The whole listing below should be output again, word for word.
#### Extracted entries ####
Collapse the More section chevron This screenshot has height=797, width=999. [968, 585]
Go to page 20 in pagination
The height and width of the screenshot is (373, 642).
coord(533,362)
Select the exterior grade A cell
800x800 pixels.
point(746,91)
####
[Result of the exercise]
Collapse the More section chevron This screenshot has height=797, width=999. [968, 585]
Go to page 20 in pagination
The height and width of the screenshot is (373, 642).
coord(533,362)
Select the exterior grade A cell
800x800 pixels.
point(746,91)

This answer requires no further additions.